We've got a fantastic country here. We're a young, optimistic nation. We've got high social mobility. We've got a great degree of economic equality compared to other developed nations, but I think a lot of that is at risk if vested interests take control of the policy process. You can see it in the way in which they are controlling the Liberal Party right now. I mean you've got the Liberal Party opposing resource rent taxation.

Lane:

The Greens would say, given your views, why did you capitulate on the original super profits tax?

Treasurer:

Well, what we did is we worked with the industry to come up with I believe a very, very important reform of the tax system and that is as it should be. But of course that initiative, that revenue source is supported by the responsible elements of the mining industry.

But what you have out there are other elements of the mining industry with vast resources who are still opposing resource rent taxation and trying to sink the legislation and controlling the Liberal Party.

Lane:

You mention Andrew Forrest and Gina Rinehart in your article.
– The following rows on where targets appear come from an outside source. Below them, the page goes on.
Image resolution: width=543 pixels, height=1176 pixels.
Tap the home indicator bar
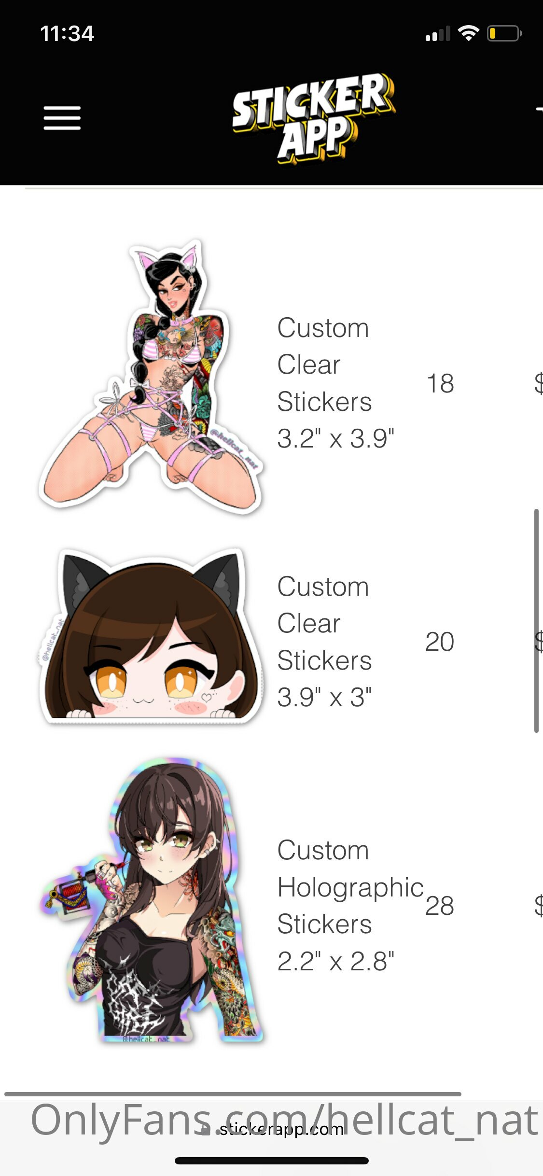pos(272,1161)
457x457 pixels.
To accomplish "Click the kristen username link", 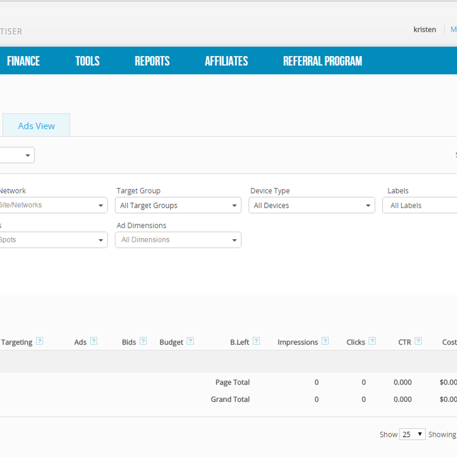I will point(425,30).
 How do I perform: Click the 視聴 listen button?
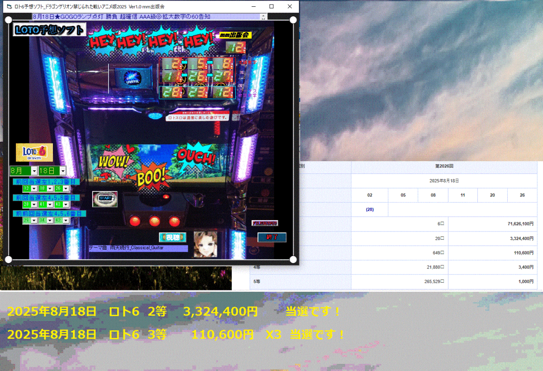pos(172,237)
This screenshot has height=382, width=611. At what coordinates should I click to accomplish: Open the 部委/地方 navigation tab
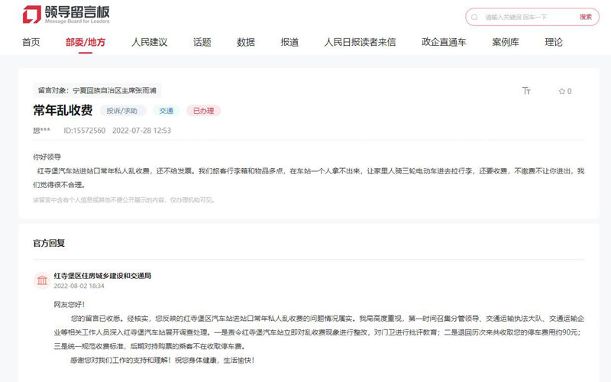coord(85,43)
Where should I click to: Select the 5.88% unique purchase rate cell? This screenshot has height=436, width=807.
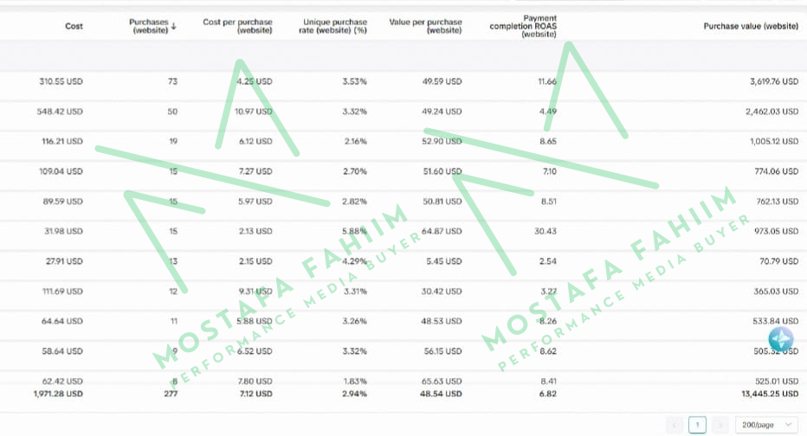[354, 231]
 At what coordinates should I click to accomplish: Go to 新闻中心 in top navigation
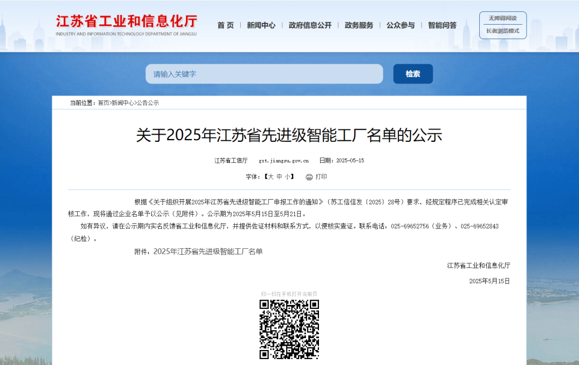(261, 25)
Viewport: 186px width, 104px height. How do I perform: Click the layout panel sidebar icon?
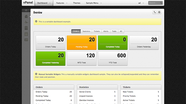(x=26, y=40)
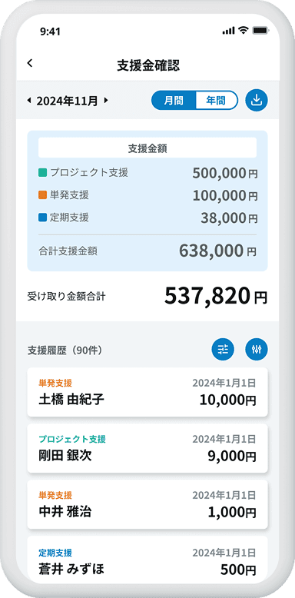Viewport: 295px width, 598px height.
Task: Open the 2024年11月 month selector
Action: pos(67,101)
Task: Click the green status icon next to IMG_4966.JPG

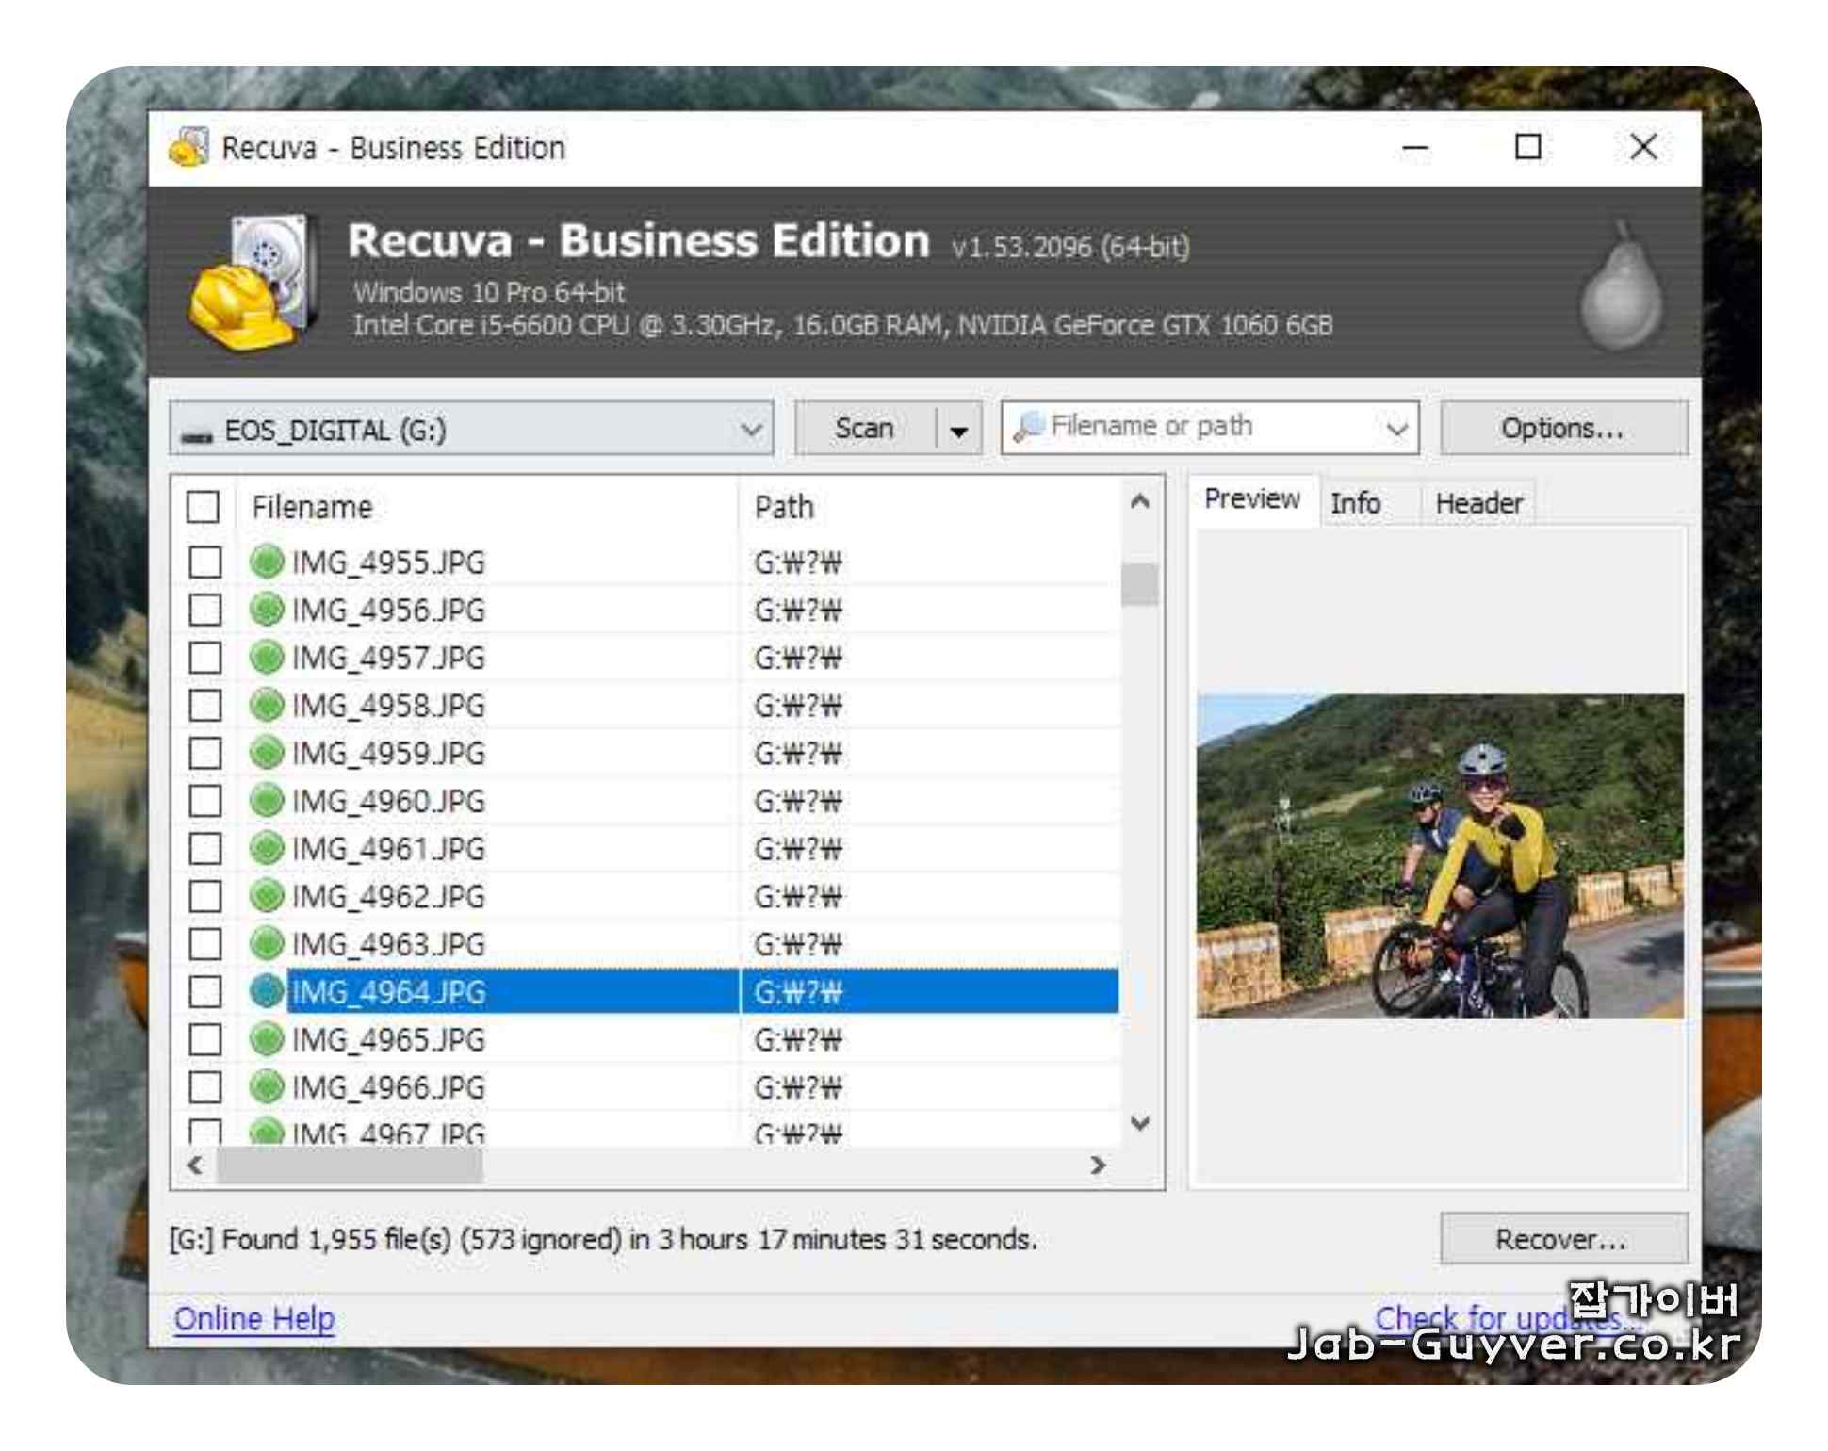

Haven't they got the right to express their views? And there’s no denying they employ a lot of people, people who depend on them for their livelihoods.

Treasurer:

Yes certainly they do and 99 per cent of business people do the right thing by the country, but not everybody seeks to exert political power like some of those individuals that you've just talked about. They are openly seeking to exert an inordinate degree of political power and I am highlighting that fact.

Lane:

Opposition frontbencher, Christopher Pyne, says your essay is just class warfare and the pure politics of envy.

Treasurer:

That's just laughable. What I'm on about is opportunity. It's not about envy. It's about opportunity and ensuring that Australia remains the country of a fair go, that we are a beacon to other developed economies in the world that don't have the degree of equality that we have. We want to keep the fair go and that's why I've written the essay.

Lane:

If this is the way you feel, why isn't the Government taking stronger action to be more transparent in the lobbyists who can come to Canberra to talk with politicians about their interests?

More than 4,000 lobbyists will remain free from parliamentary scrutiny now because Labor and the Coalition yesterday rejected a call for regulations to be tightened.

Treasurer:

Well, we have as a Government put in place the first big reforms in this country's history when it comes to lobbyists. That's what we've done and I'm pretty proud of our record.

Lane:

Should the Prime Minister have been more careful on Wednesday in describing an article about Bob Carr being approached to join politics as completely wrong?

Treasurer:

I just reject the characterisation of those events and the story that was in The Australian. I think the Prime Minister was accurate in her description of that story.

hat particular newspaper is conducting a particular campaign against the Government. It's been doing it for a long time and it'll keep doing it. That's their right. It's a free country with a free media.

Lane:

There were some incorrect details in that article but the fact that the Prime Minister had talked to Bob Carr is true and now she's admitted that in Parliament.

Treasurer:

This is ridiculous. Mr Carr made a statement that backed up what the Prime Minister said.

Lane:

Is it a missed opportunity getting Bob Carr into federal politics?

Treasurer:

The Prime Minister will be outlining the ministry, I think, in the not too distant future and I'll leave those matters to her.

Lane:

Would he have made a better foreign minister than Stephen Smith?

Treasurer:

Well, as I said I'll leave the matters to the announcement of the ministry to the Prime Minister.